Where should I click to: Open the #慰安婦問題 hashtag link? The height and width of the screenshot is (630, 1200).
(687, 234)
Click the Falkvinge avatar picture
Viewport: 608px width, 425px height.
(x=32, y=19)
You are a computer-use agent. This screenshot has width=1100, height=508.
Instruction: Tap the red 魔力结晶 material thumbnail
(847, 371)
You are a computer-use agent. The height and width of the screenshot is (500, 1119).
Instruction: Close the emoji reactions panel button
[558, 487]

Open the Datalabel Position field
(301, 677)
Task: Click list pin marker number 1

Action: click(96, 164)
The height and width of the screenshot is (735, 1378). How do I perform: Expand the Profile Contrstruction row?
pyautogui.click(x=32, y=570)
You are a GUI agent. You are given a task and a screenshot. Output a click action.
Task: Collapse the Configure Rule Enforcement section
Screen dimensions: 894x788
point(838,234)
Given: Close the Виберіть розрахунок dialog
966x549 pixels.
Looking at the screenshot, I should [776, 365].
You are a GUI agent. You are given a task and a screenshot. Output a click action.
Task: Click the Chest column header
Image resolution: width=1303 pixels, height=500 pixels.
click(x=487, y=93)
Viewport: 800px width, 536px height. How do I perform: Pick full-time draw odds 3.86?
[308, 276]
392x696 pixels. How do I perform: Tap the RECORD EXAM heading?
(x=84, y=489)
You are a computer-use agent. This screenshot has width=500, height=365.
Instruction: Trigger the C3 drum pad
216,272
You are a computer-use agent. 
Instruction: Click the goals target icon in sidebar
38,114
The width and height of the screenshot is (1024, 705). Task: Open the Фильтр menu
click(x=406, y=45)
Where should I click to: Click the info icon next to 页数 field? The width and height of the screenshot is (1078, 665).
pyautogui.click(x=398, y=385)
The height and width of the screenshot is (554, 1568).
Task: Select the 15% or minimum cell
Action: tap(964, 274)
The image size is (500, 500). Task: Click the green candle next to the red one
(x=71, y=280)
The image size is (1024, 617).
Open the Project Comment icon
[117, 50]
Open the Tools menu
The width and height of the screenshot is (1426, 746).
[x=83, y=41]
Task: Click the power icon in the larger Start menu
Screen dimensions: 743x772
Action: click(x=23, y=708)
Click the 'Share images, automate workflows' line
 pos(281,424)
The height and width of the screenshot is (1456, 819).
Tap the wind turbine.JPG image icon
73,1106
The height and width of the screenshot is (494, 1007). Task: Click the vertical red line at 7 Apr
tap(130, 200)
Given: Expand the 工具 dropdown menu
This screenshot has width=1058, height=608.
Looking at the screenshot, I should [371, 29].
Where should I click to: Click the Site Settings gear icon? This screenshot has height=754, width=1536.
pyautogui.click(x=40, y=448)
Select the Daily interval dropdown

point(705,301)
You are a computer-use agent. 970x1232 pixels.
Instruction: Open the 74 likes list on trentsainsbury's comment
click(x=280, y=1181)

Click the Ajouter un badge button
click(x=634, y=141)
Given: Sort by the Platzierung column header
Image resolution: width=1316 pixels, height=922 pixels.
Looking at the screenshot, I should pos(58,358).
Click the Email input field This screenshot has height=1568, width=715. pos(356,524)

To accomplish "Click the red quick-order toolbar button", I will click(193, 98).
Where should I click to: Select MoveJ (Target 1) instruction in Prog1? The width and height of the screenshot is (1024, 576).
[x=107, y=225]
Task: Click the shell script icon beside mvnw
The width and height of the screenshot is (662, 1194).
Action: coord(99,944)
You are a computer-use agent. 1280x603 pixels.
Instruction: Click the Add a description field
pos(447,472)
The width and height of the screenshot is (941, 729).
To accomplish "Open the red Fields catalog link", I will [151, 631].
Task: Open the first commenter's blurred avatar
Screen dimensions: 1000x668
·····
Transcribe all the material, keeping each word as it is.

▸ **Written solution**:
Where should I click to: Open the #慰安婦問題 hashtag link? The height and width of the screenshot is (630, 1200).
(687, 234)
Click the Falkvinge avatar picture
Viewport: 608px width, 425px height.
(x=32, y=19)
You are a computer-use agent. This screenshot has width=1100, height=508.
Instruction: Tap the red 魔力结晶 material thumbnail
(847, 371)
You are a computer-use agent. The height and width of the screenshot is (500, 1119).
Instruction: Close the emoji reactions panel button
[558, 487]

Open the Datalabel Position field
(301, 677)
Task: Click list pin marker number 1

Action: click(96, 164)
The height and width of the screenshot is (735, 1378). How do I perform: Expand the Profile Contrstruction row?
pyautogui.click(x=32, y=570)
You are a GUI agent. You are given a task and a screenshot. Output a click action.
Task: Collapse the Configure Rule Enforcement section
Screen dimensions: 894x788
point(838,234)
Given: Close the Виберіть розрахунок dialog
966x549 pixels.
Looking at the screenshot, I should [776, 365].
You are a GUI agent. You are given a task and a screenshot. Output a click action.
Task: Click the Chest column header
Image resolution: width=1303 pixels, height=500 pixels.
click(x=487, y=93)
Viewport: 800px width, 536px height. How do I perform: Pick full-time draw odds 3.86?
[308, 276]
392x696 pixels. How do I perform: Tap the RECORD EXAM heading?
(x=84, y=489)
You are a computer-use agent. This screenshot has width=500, height=365.
Instruction: Trigger the C3 drum pad
216,272
You are a computer-use agent. 
Instruction: Click the goals target icon in sidebar
38,114
The width and height of the screenshot is (1024, 705). Task: Open the Фильтр menu
click(x=406, y=45)
Where should I click to: Click the info icon next to 页数 field? The width and height of the screenshot is (1078, 665).
pyautogui.click(x=398, y=385)
The height and width of the screenshot is (554, 1568).
Task: Select the 15% or minimum cell
Action: tap(964, 274)
The image size is (500, 500). Task: Click the green candle next to the red one
(x=71, y=280)
The image size is (1024, 617).
Open the Project Comment icon
[117, 50]
Open the Tools menu
The width and height of the screenshot is (1426, 746).
[x=83, y=41]
Task: Click the power icon in the larger Start menu
Screen dimensions: 743x772
Action: click(x=23, y=708)
Click the 'Share images, automate workflows' line
 pos(281,424)
The height and width of the screenshot is (1456, 819).
Tap the wind turbine.JPG image icon
73,1106
The height and width of the screenshot is (494, 1007). Task: Click the vertical red line at 7 Apr
tap(130, 200)
Given: Expand the 工具 dropdown menu
This screenshot has width=1058, height=608.
Looking at the screenshot, I should [371, 29].
Where should I click to: Click the Site Settings gear icon? This screenshot has height=754, width=1536.
pyautogui.click(x=40, y=448)
Select the Daily interval dropdown

point(705,301)
You are a computer-use agent. 970x1232 pixels.
Instruction: Open the 74 likes list on trentsainsbury's comment
click(x=280, y=1181)

Click the Ajouter un badge button
click(x=634, y=141)
Given: Sort by the Platzierung column header
Image resolution: width=1316 pixels, height=922 pixels.
Looking at the screenshot, I should pos(58,358).
Click the Email input field This screenshot has height=1568, width=715. pos(356,524)

To accomplish "Click the red quick-order toolbar button", I will click(193, 98).
Where should I click to: Select MoveJ (Target 1) instruction in Prog1? The width and height of the screenshot is (1024, 576).
[x=107, y=225]
Task: Click the shell script icon beside mvnw
The width and height of the screenshot is (662, 1194).
Action: coord(99,944)
You are a computer-use agent. 1280x603 pixels.
Instruction: Click the Add a description field
pos(447,472)
The width and height of the screenshot is (941, 729).
To accomplish "Open the red Fields catalog link", I will [151, 631].
Task: Open the first commenter's blurred avatar
Screen dimensions: 1000x668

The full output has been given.